▶ **Texte extrait**:
╭──
Ça commence par une question. Could you at least wait ’til I’ve had my coffee before you break up with me? Y’a même pas 30 secondes de passées qu’on comprend déjà que le deuxième album de Lisa LeBlanc, intitulé Why You Wanna Leave, Runaway Queen?, est dans une classe à part. L’album d’une fille qui a l’air de dire Fuck toute à tous ses ex et qui le fait dans un folk rock trash bien à elle.
Could You Wait… sonne parfois comme du Lennon. Le petit effet à la voix. Les paroles un brin caustiques. La structure en crescendo plutôt que le bon couplet/refrain/couplet/refrain/bridge/refrain. Même la mélodie super accrocheuse, les répétitions (it’s fine répété 10 fois, suivi de quelques ciao! bye! bien sentis), sérieux, j’ai beau avoir déjà écouté l’album à de nombreuses reprises, je ne me tanne pas de cette chanson qui sent le discours libérateur. Note à moi-même : si jamais je veux crisser Lisa là, le matin, c’est pas l’idéal, elle va me ramasser!
On continue dans le rock and roll avec la très dansante City Slickers and Country Boys. Lisa chante chante avec une telle assurance, on la voit, sur un stage dans une grange avec une boule disco qui brille de tous ses feux et une bande de villageois qui dansent le rock and roll comme s’il n’y avait pas de lendemain.
╰──
▶ **Données fournies**:
╭──
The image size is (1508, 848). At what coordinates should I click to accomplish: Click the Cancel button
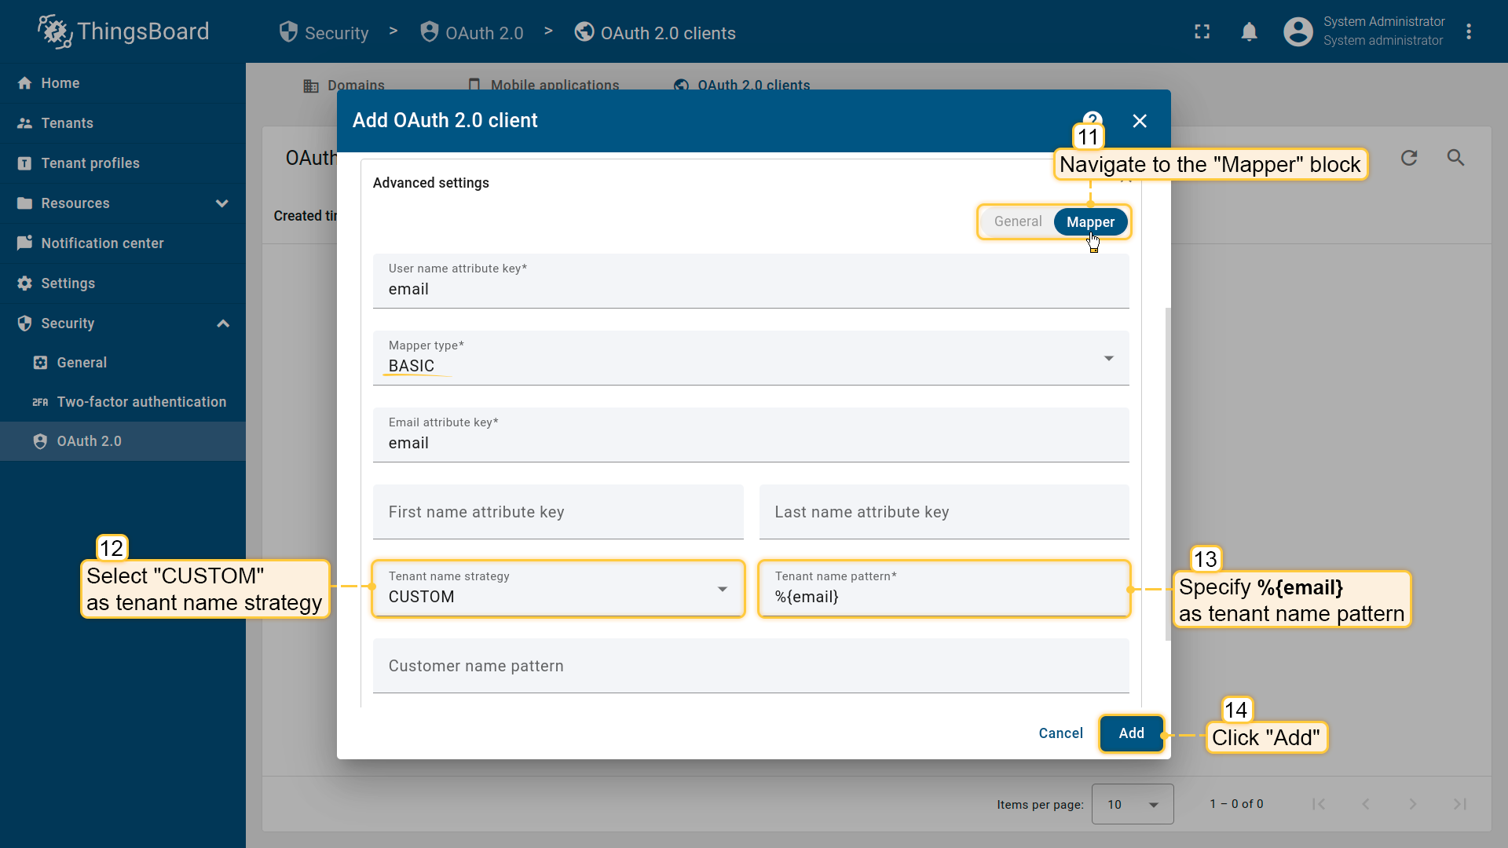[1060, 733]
╰──
╭──
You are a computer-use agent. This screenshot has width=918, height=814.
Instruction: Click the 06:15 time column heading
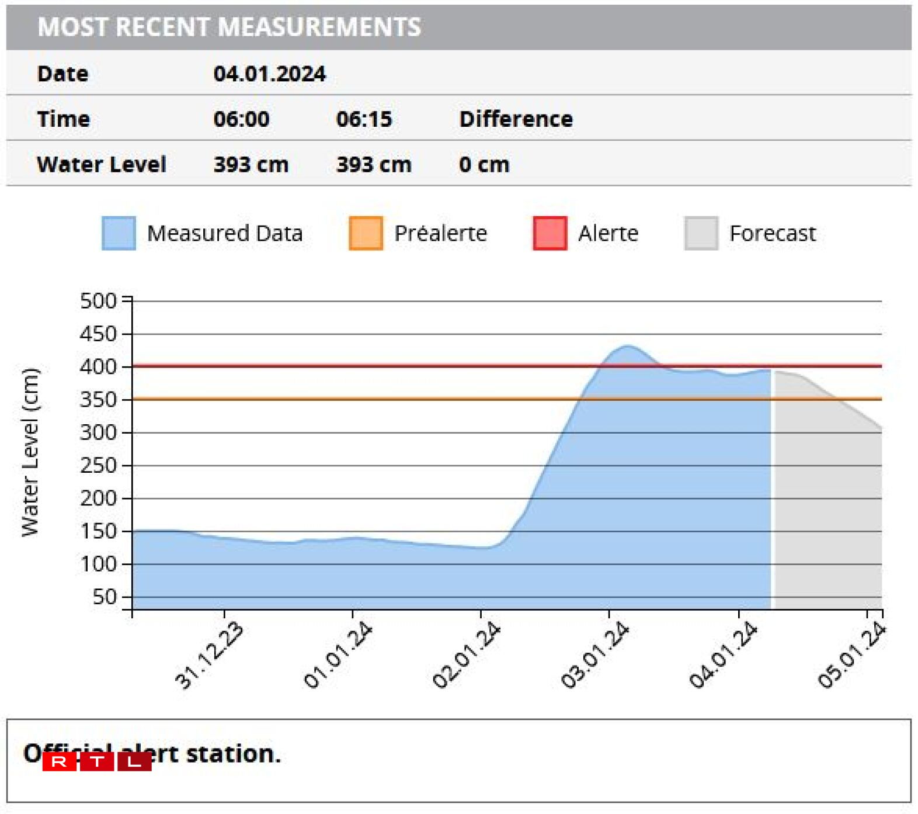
╰──
▶ **Série de tâches**:
(1) Répondez aux questions suivantes d'après la critique de l'album de Lisa LeBlanc :
(a) Quel est le titre du deuxième album de Lisa LeBlanc ?
(b) Combien de fois l'expression « it's fine » est-elle répétée dans Could You Wait… ?
(c) Quelle chanson est décrite comme « très dansante » ?
(2) Prolongez la critique de l'album de Lisa LeBlanc à partir de sa dernière phrase.

▶ **Résultats**:
(1)
(a) Why You Wanna Leave, Runaway Queen?
(b) 10 fois.
(c) City Slickers and Country Boys.

(2)
Dans Dump the Guy ASAP, une pièce aux accents hawaiiens, Lisa adopte un ton beaucoup plus posé, mais c’est pour mieux faire entrer le poignard. Cette fois, elle s’en prend au copain (qu’on comprend un peu trou du cul) de son amie, qu’elle aimerait bien voir prendre le bord, et ce, de façon peu subtile. Note à moi-même : vérifier si ma blonde est amie avec Lisa.
I Love You I Don’t Love You I Don’t Know est une autre pièce folk-rock de fille au coeur brisé. La touche du réalisateur Joseph Donovan, qui s’y connait en Canadiana (Sam Roberts), est assez évidente, ici. Et ça va comme un gang à notre Lisa, qui ne se perd pas du tout dans les harmonies vocales de la fin, bien au contraire.
Bon, Lisa est assez agressive depuis le début, mais elle a quand même ses petits moments d’introspection, comme cette magnifique Why Does it Feel so Lonely (When You Are Around). La solitude quand la personne que t’es supposée aimer est à tes côtés, c’est un feeling assez désagréable, et Lisa le traduit bien dans cette chanson juste assez rugueuse pour ne pas tomber dans le mélo. Note à moi-même : Si jamais Lisa pis moi on est ensemble, passer mon temps à l’extérieur de la maison. Elle va se sentir moins seule.
Finalement, les histoires de coeur de la vingtaine, ça m’a l’air d’être un maudit beau filon!
(Self-Proclaimed) Voodoo Woman nous emmène du côté du blues. Ça commence tout doucement, mais la fin, avec ses guitares tueuses et les cris (du coeur, bien entendu) de Lisa, vous hérissent les poils assez solidement!
Arrive enfin Ti-Gars, LA chanson en français de tout l’album. La langue change, mais pensiez-vous que Lisa allait laisser tomber sa mine d’or d’inspiration? Ben non. Ti-gars, il est parti. Pour toujours. Pour tout le temps. Pis surtout, il est parti avec son char. Pis ça, elle le prend pas. C’est simple, mais c’est diablement efficace, surtout avec le rythme marqué par le… triangle! Note à moi-même : Je suis OK, j’ai pas de permis de conduire!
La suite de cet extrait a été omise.